* [TEXTO DE LA PÁGINA]:

%%

Pero la vida siempre tiene dos caras. El presente se basa en lo que dejas a la espalda y puede que no te guste. Así que después de tener mi sonrisa en la cara por el trabajo bien hecho me di la vuelta. Porque sí, porque nos gusta buscar tres pies al gato, porque somos melones, muy melones. Y vi lo que no quería ver, la ropa encima de la cama que ya no tenía sitio en mi armario, en mi vida. Y la doblé con cuidado, porque ella no tenía la culpa de no servirme ya, de que yo haya adelgazado y entonces, cuando ya la tenía toda organizada, la metí con cuidado en una caja y la guardé. Por si acaso.

¿Nos rendimos?

%%

* [DATOS PROPORCIONADOS]:
%%

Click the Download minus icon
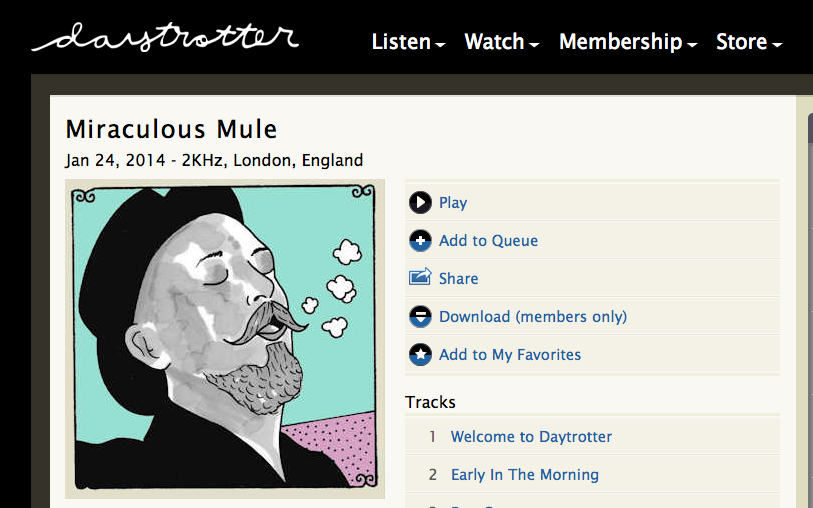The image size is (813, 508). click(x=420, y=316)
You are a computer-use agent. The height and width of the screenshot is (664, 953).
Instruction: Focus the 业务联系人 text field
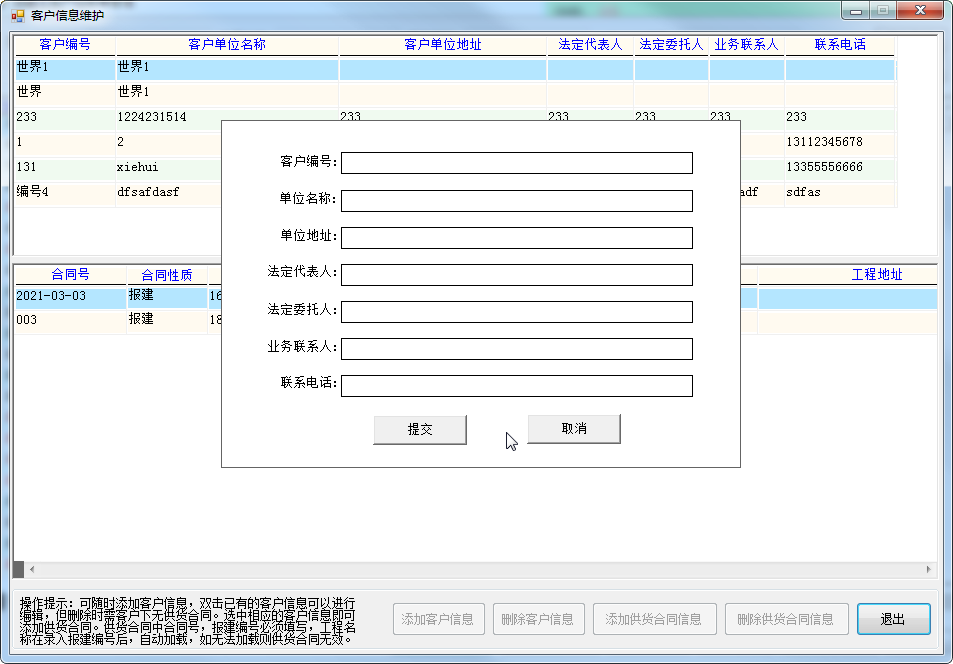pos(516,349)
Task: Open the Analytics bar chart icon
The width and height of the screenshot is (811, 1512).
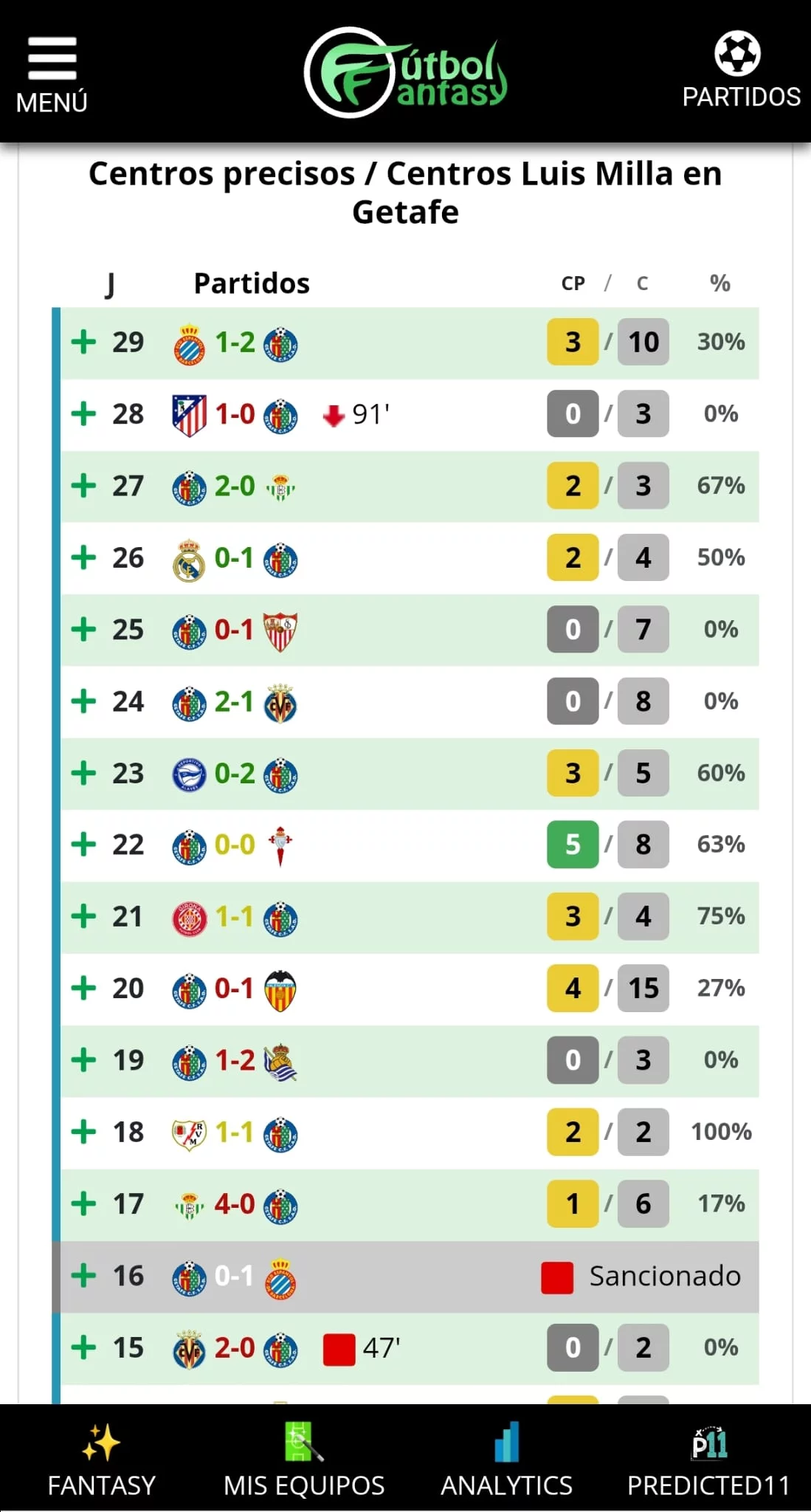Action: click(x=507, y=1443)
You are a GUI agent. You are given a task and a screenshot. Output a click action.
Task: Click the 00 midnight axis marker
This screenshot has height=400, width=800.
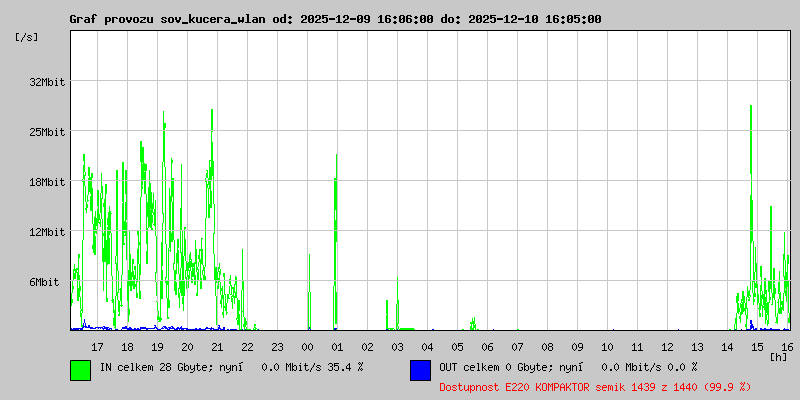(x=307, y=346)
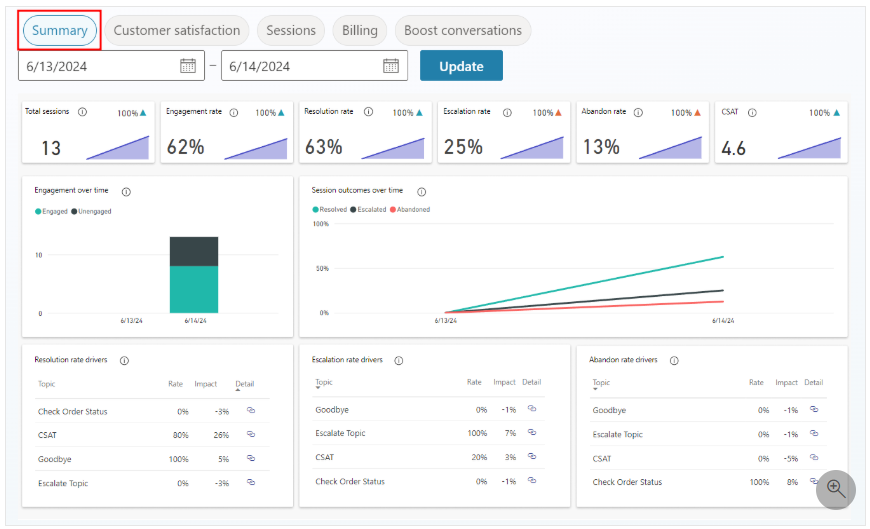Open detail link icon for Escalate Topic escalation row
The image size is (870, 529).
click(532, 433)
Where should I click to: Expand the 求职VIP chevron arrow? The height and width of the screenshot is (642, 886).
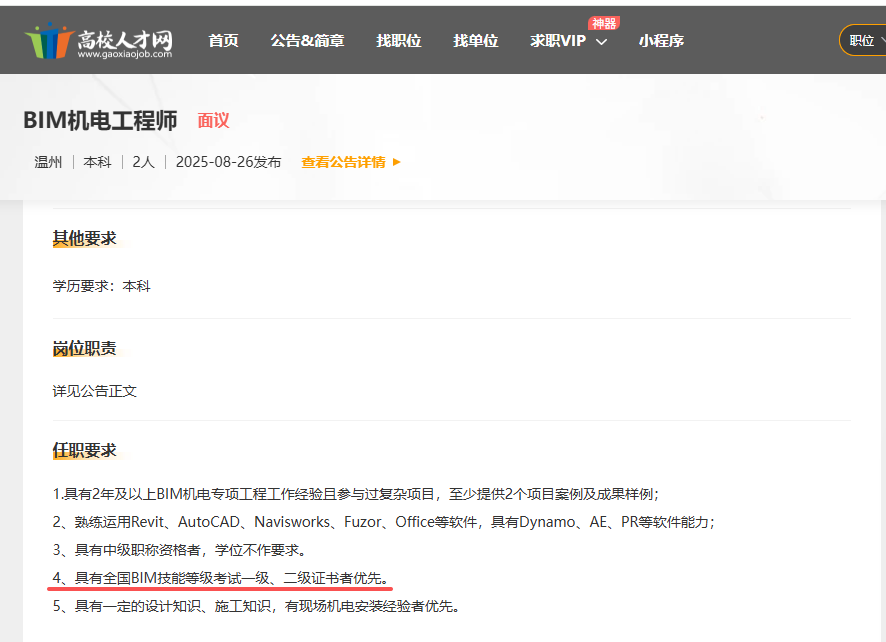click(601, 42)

%%

* [QUÉ SE PIDE]:
Responde a estas preguntas según el texto de la página:
(a) ¿Qué vio quien narra al darse la vuelta?
(b) ¿Dónde metió la ropa una vez organizada?
(c) ¿Con qué pregunta termina el texto?

* [RESPUESTA]:
(a) La ropa encima de la cama que ya no tenía sitio en su armario.
(b) En una caja.
(c) ¿Nos rendimos?